- Instruction 1
In the forum thread on Diablo circular saw blades that follows, what is the red coating on the blade for, according to the company video?
- Instruction 2
Continue the forum thread on Diablo circular saw blades, given below, from the point where it stops.
* START Passage shown *
# Diablo Circular Saw Blades



## Merkava_4 (Nov 22, 2012)

I bought one at Home Depot about a month or so ago. If I was to rate the blade between 1 and 10 with 10 being beyond my greatest expectations, I'd rate it a 10. These blades are fantastic! :yes: The cut is so smooth, it looks like somebody sanded the end of the board with 600 grit sandpaper.  I watched a company video on YouTube. The guy was talking about the red coating on the blade. He was saying the coating is there to keep the blade quiet; he's right!  When I'm sawing through a 2x4, the only sound I hear is the motor and it's drive gears; the blade itself is silent. :blink:

http://www.homedepot.com/p/Diablo-7...cular-Saw-Blade-D0724R/100008676#.Uggf29Nety9


----------



## Toolman2 (Jun 15, 2010)

I haven't bought any of their circular saw blades, but have been pleasantly surprised at their performance for my table saw. At the time, I wasn't looking to buy any blades, but they had some Diablo blades that they were phasing out, so I got a good deal on two of them. They've run flawlessly ever since.:thumbsup:


----------



## gideon (May 26, 2010)

i have these on my table saw and my skilsaw hd77 wormdrive. love these blades.


----------



## woodchuck1954 (Nov 11, 2008)
* END Passage shown *
* START Supplied material *
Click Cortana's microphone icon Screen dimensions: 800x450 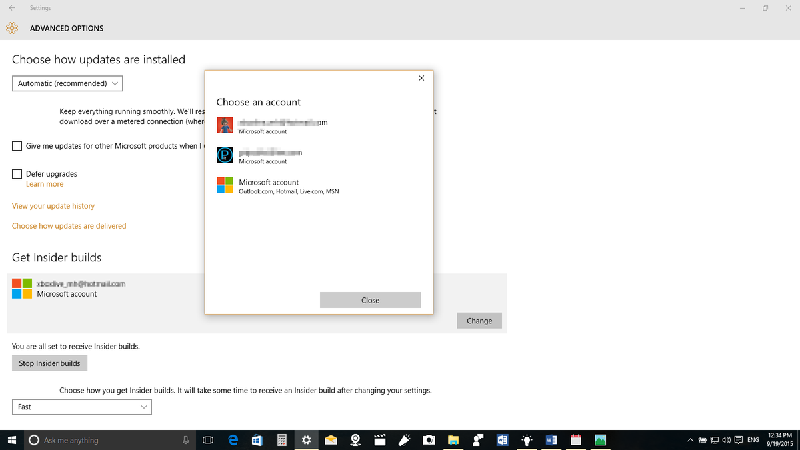point(185,440)
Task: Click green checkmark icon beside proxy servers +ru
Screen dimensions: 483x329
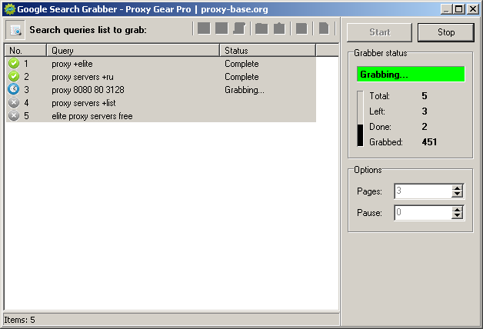Action: [x=14, y=77]
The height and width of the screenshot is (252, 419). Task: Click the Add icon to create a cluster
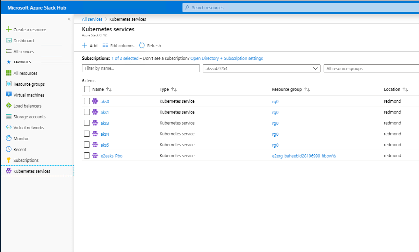tap(85, 45)
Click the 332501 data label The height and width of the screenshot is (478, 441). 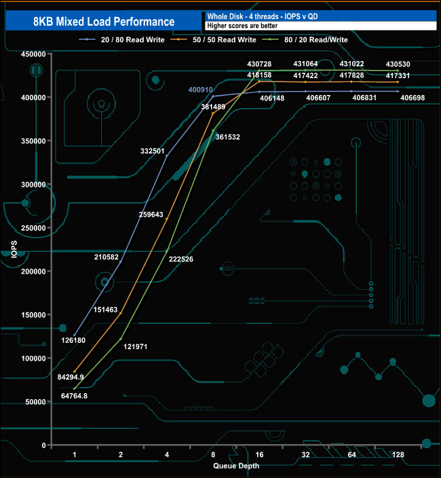(x=152, y=151)
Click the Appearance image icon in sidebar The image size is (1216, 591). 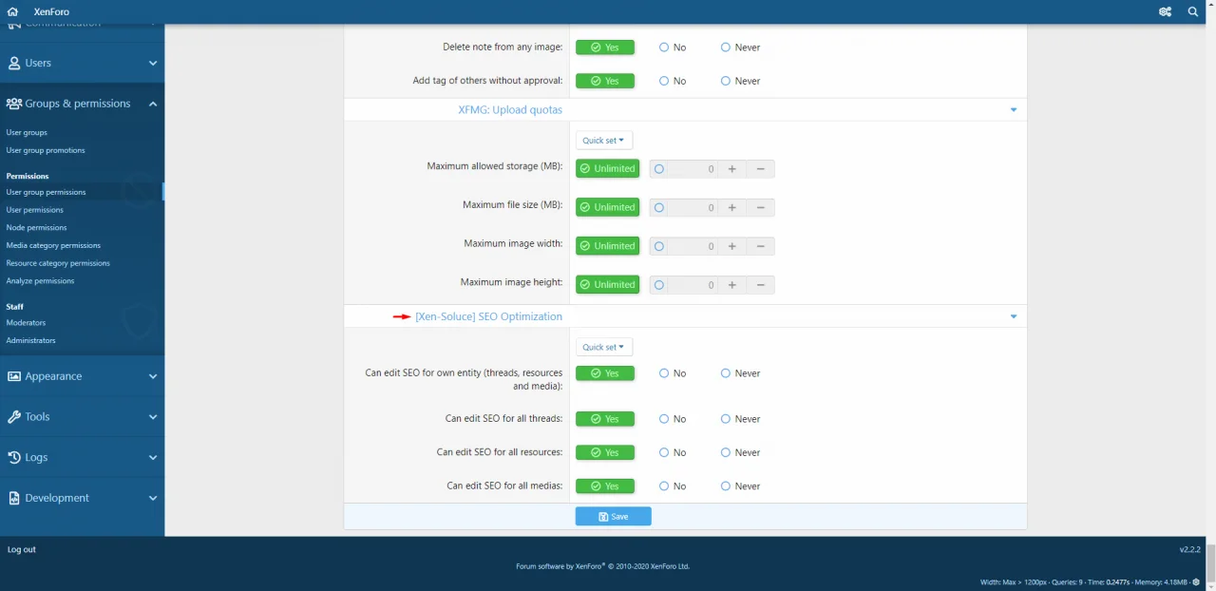tap(14, 376)
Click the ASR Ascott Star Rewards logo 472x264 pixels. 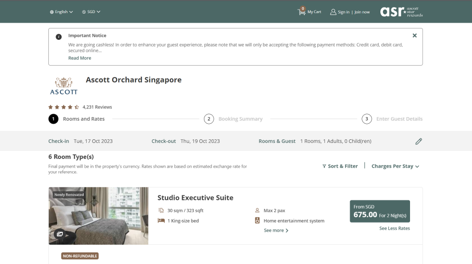[401, 12]
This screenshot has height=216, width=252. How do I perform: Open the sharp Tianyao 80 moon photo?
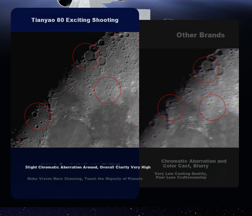(x=75, y=90)
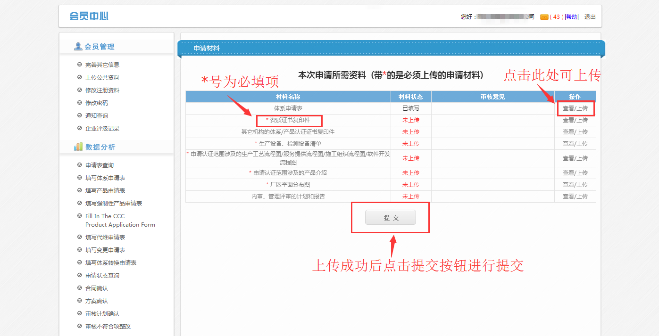
Task: Click the bullet icon beside 合同确认
Action: point(79,288)
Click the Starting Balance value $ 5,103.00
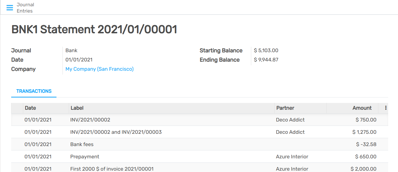The height and width of the screenshot is (172, 398). [x=266, y=51]
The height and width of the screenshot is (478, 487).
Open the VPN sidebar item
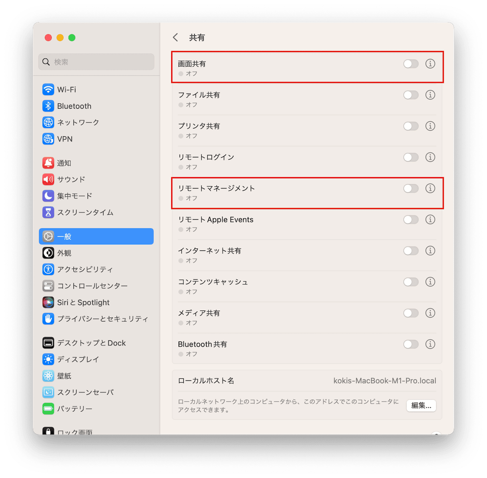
* END Supplied material *
- Final answer 1
To keep the blade quiet.

- Final answer 2
Been using these blades for many years, on my Ryobi Bt3000. As good of cut as with the original Freud blade that came with it, at about 1/3 the cost, and a lot easier on the saw. They will go through a 2x4. For about ten buck, each, The four I have bought, for the last 15 or 20 years, is the best value, I can think of, and no bother for re-sharpening. Have a Diablo, 12"X96th, blade on my Bosch mitersaw. Can't beat it. Bought that 15 years ago, for less than $50.

woodchuck1954
"A Legend in his own Mind"


----------



## Burb (Nov 30, 2012)

For the $$, I love Diablo blades. I think I have 3 for the TS in different tooth #'s and a few others for the circular saws which I haven't used yet. Based on my usage and their price, I'd have a very tough time justifying the added expense of a higher quality/price blade.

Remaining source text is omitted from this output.